You halt the boarding party with a quick hand signal as you try to figure it out. You follow the green light with your eyes and watch as it traces patterns onto the blood-slick deck. Everything clicks. Your eyes dart from side to side, quickly picking out the seals affixed to the sides of the ship's deck.

"Fall back! Boarding party! Fall back!" You scream, but the patterns of light grow in intensity until the entire deck seems to be glowing like the surface of some harsh green sun.

Banefire.

"Down!" You bellow as you go prone. The deck explodes with eldritch force. You feel the heat wash over your back as bright green light sears through your tightly shut eyelids.

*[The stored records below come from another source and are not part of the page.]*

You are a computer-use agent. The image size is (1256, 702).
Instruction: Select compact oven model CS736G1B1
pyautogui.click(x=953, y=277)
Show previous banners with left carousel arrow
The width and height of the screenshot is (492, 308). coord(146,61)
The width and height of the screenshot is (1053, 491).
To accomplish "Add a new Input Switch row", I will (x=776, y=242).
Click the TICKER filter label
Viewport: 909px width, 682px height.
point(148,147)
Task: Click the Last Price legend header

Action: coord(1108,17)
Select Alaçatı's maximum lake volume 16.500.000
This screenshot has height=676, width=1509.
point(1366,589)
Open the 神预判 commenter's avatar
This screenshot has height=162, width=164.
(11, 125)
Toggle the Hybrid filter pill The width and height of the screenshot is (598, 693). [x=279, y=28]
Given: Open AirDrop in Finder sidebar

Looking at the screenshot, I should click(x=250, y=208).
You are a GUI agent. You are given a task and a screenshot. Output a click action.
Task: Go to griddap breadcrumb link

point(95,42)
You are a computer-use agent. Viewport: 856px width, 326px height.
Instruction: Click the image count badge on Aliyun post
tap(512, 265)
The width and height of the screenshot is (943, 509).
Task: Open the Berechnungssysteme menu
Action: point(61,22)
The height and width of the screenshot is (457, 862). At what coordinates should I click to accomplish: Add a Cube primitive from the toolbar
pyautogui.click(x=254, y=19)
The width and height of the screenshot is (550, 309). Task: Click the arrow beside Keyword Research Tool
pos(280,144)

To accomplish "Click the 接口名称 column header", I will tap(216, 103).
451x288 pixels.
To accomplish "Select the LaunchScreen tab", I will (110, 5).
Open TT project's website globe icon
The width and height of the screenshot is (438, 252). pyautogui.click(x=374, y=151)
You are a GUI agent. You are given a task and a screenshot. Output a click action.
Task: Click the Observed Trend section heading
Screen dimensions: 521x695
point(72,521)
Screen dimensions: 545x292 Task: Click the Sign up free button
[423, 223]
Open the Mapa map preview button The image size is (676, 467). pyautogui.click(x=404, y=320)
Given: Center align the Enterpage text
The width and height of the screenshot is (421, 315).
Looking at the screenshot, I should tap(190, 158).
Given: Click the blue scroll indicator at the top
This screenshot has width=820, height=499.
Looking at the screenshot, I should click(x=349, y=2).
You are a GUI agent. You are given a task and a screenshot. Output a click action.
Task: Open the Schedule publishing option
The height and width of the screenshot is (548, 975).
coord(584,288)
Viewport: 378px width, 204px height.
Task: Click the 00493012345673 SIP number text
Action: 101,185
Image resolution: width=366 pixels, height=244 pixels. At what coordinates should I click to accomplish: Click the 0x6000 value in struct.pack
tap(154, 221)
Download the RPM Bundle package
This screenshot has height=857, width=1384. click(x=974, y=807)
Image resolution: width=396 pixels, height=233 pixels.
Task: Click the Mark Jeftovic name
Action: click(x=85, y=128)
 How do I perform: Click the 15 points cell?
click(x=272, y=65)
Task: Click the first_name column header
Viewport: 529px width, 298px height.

There is silence for a moment, as you and your men pick themselves off their feet, mostly unharmed. The Marine sergeant sends a grin and a nod your way.

Then, there is a great roar, and Antari soldiers in mail and boiled leather pour out onto the deck to join the battle.

The ship around you descends into a swirling maelstrom of musket smoke, bared steel, and individual battle cries. The Marines quickly form up in front of you as the sergeant effortlessly seizes their attention. Your fellow Dragoons withdraw into a loose formation behind them.

"Present! Arms!"

The Marines bring loaded muskets to their shoulders as the Antari rush you by the dozen in a vast, disorderly mob.

"Platoon! Fire!"

The Marines give a disciplined volley at fifteen paces, scything down the first wave of attackers with a wave of fire and smoke.

"Platoon! Fix bayonets!!"

As one unit, they fix long spike bayonets to the muzzles of their guns and form a cordon around the gangplanks. The sergeant looks to you for orders.

You make the decision to:
[] Be bold: Take the forecastle and the quarterdeck. With the high ground, we can control the battle.
[] Be cautious: We can hold midships and force the Antari to come to us.